Oil futures finished higher, buoyed by a surprise weekly decline in US crude inventories and a drop in gasoline stocks to their lowest in almost 2 years, even as China's move to bolster coal supplies looked to dull the outlook for oil demand.  The Energy Information Administration reported that US crude inventories fell for the first time in 4 weeks, down by 400K barrels last week.  That defied expectations for an average 2M-barrel climb expected.  The American Petroleum Institute reported a 3.3M-barrel increase.  On its expiration day, West Texas Intermediate crude for Nov rose 91¢ (1.1%) to end at $83.87 a barrel, up a 5th straight session.  Front-month contract prices posted the highest close since 2014.  Dec WTI crude, the most active, & now front-month contract, added 98¢ (1.2%) to settle at $83.42 a barrel.  Dec Brent crude, the global benchmark, climbed by 74¢ (0.9%) to $85.82 a barrel, logging the highest settlement since 2018.  The fall in crude supplies prompted US benchmark oil prices to move up more sharply than Brent, which saw limited gains following news on China.  Beijing's top economic planner this week vowed to use “all necessary means” to roll back record coal prices, including domestic laws that let the gov limit profit & prices for essential goods.  China also ordered all coal mines to operate at full capacity, including during holidays, approved new mines & ordered major coal production bases in north & northwestern China to lower prices by 100 yuan a metric ton beginning Tues.  Soaring coal & natural-gas prices helped drive crude to recent highs as coal- & gas-fired power generators, particularly in Asia, began switching to oil.

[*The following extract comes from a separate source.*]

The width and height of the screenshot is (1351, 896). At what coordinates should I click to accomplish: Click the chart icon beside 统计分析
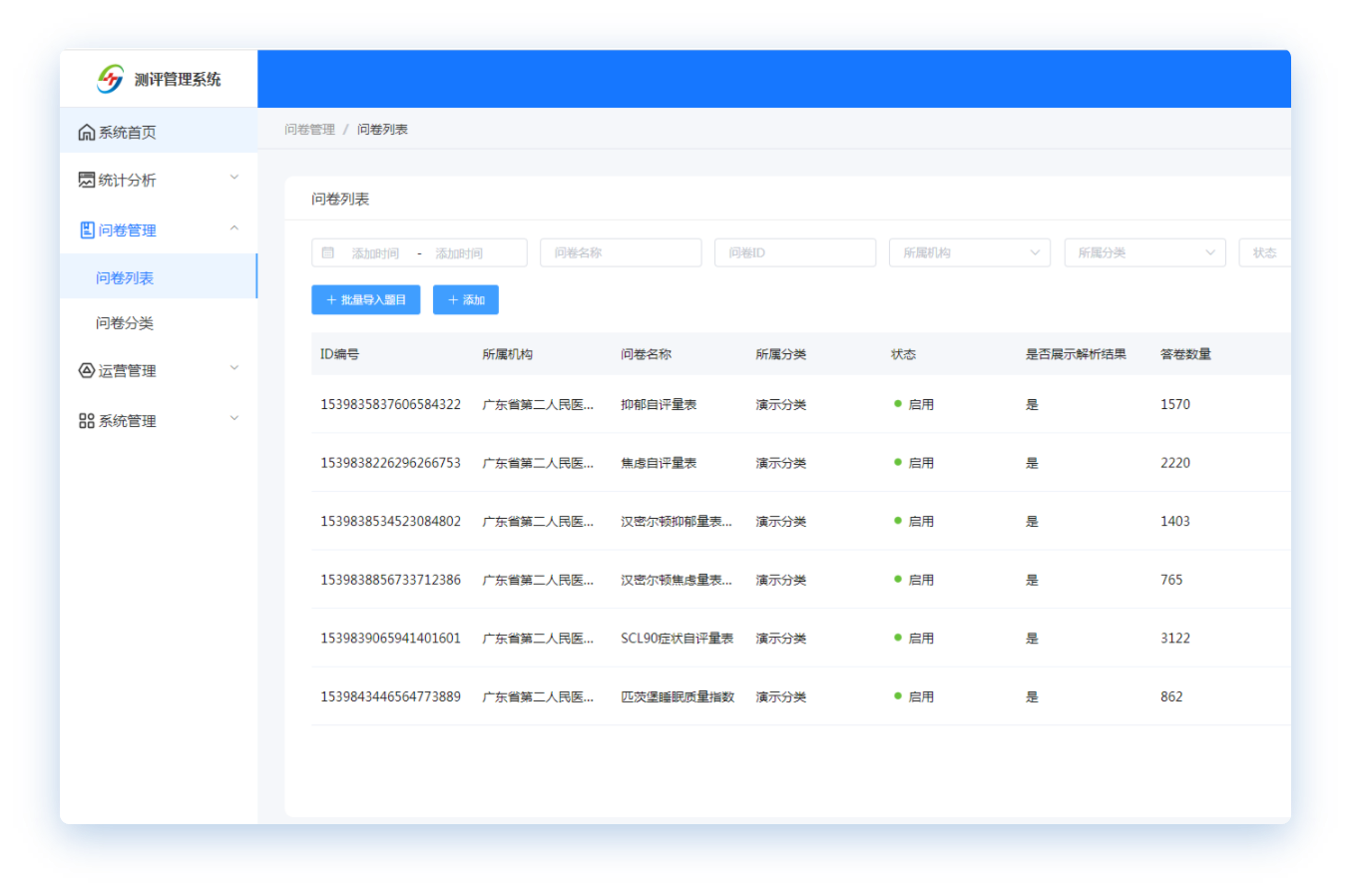click(x=87, y=181)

U.S. oil prices up a 5th session as domestic supplies post a surprise decline

The fuel companies are having an excellent year following last year which was their worst year.  Oil, natural gas & coal are all in heavy demand.  That will probably get OPEC+ to end the production cuts which were put in place last year.  Meanwhile, nervous investors worried about the threat of higher inflation are buying Treasures & gold.